§ **EXERCISE PROMPT**
Show every line in the entries below where the word "agent" appears.

§ **DATA FOR REVIEW**
┄┄┄┄┄┄┄┄┄┄

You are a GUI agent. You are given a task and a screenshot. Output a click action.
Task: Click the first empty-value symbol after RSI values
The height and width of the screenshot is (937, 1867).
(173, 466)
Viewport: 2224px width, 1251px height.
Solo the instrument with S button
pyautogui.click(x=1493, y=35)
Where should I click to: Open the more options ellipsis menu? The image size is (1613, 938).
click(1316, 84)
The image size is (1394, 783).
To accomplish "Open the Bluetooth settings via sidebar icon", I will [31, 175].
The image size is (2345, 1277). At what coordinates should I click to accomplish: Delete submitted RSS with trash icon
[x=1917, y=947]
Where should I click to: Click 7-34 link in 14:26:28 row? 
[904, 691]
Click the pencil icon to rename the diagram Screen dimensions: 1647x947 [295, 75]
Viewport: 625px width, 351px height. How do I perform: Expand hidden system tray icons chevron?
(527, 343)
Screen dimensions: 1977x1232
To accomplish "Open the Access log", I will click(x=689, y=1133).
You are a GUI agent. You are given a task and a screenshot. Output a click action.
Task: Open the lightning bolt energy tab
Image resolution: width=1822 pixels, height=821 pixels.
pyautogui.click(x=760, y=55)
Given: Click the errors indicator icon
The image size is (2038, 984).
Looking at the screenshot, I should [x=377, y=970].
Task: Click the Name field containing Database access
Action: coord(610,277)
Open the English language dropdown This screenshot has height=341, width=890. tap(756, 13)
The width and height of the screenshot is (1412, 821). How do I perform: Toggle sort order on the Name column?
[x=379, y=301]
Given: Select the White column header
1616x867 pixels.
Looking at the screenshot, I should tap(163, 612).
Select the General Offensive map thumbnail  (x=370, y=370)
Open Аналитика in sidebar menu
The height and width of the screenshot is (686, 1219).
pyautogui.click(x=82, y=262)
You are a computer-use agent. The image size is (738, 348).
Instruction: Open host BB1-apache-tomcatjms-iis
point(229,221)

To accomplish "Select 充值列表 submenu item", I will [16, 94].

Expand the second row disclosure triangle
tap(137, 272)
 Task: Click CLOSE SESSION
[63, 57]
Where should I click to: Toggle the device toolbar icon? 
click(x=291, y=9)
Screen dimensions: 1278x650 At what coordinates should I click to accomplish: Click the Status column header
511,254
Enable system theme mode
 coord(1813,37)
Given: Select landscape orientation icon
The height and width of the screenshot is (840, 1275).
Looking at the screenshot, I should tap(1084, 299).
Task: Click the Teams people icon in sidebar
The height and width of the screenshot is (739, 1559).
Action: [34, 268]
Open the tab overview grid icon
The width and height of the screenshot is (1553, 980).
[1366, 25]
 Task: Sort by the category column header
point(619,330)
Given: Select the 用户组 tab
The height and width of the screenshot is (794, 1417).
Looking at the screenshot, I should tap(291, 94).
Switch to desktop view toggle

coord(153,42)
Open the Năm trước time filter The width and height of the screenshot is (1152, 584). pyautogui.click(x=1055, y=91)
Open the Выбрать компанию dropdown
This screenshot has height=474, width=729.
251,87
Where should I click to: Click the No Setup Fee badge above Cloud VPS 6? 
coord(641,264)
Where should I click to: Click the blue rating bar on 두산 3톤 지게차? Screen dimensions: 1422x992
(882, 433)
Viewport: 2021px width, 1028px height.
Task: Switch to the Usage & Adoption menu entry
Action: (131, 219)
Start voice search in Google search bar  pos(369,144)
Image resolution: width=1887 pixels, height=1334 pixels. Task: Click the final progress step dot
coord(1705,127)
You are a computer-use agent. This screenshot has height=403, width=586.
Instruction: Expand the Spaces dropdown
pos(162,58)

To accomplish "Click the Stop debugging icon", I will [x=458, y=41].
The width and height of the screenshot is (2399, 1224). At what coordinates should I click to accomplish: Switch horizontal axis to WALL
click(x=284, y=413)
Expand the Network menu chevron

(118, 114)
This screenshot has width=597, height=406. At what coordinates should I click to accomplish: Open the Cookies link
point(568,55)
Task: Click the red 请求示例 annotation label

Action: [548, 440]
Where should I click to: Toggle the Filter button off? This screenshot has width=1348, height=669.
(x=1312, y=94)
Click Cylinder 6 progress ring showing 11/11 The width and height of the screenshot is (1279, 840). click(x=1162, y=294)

┄┄┄┄┄┄┄┄┄┄

§ **WRITTEN SOLUTION**
You are a GUI agent. You are given a task and a screenshot. Output a click action.
You are a GUI agent. You are given a task and a screenshot. Output a click action.
You are a computer-use agent. The image size is (738, 348).
You are a computer-use agent. This screenshot has height=403, width=586.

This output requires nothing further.